The MER was conducted by the Caribbean Financial Action Task Force (CFATF) and the global inter-governmental Financial Action Task Force (FATF). The bodies praised “the outstanding work that has been done to comply with the FATF 40 Recommendations, used by 180 governments to protect the integrity of the international financial system.”
Of the more than 75 MERs published to date, Bermuda ranks first against the technical compliance requirements, with 39 of the 40 recommendations rated as compliant or largely compliant.
In the eleven areas that were evaluated for effectiveness, Bermuda received one rating of high effectiveness and six ratings of substantial effectiveness.
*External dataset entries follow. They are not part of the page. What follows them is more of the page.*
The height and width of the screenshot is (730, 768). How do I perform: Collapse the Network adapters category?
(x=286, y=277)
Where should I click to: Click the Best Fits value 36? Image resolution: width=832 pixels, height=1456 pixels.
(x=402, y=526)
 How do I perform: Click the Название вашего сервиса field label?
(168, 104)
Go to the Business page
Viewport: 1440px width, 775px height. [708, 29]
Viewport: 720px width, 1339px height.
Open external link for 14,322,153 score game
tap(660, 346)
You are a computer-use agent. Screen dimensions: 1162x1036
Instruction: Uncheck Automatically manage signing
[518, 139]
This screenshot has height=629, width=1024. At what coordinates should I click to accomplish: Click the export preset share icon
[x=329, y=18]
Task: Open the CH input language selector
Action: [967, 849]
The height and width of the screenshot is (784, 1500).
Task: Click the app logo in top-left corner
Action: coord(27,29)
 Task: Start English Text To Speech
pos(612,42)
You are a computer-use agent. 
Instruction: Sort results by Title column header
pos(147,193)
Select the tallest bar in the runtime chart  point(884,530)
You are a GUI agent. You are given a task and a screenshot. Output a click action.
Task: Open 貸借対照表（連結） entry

It is in the top six for its overall level of effectiveness and is one of only two jurisdictions with a high level of effectiveness in relation to its risk assessment and domestic coordination mechanisms.
Curtis Dickinson, Bermuda’s minister of finance, said Bermuda’s government has already started work to address recommendations made in the MER, including imbedding new requirements in relation to beneficial ownership.
It is also working to implement its framework for licensing and supervision of relevant private trust companies and to ensure the appropriate oversight of privately funded charities.
“Given the global community in which we live, there will always be more that can be done,” Dickenson said. “Consistent with the national policy and Bermuda’s understanding of the importance of regularly updating our evaluation of our money laundering/terrorist financing risks, Bermuda has already commenced work on its next TF National Risk Assessment,” he added.
Andy Burrows, CEO of the Bermuda Business Development Agency, called it “a significant accomplishment and serves to highlight the exceptional quality of Bermuda’s offering when it comes to doing global business.”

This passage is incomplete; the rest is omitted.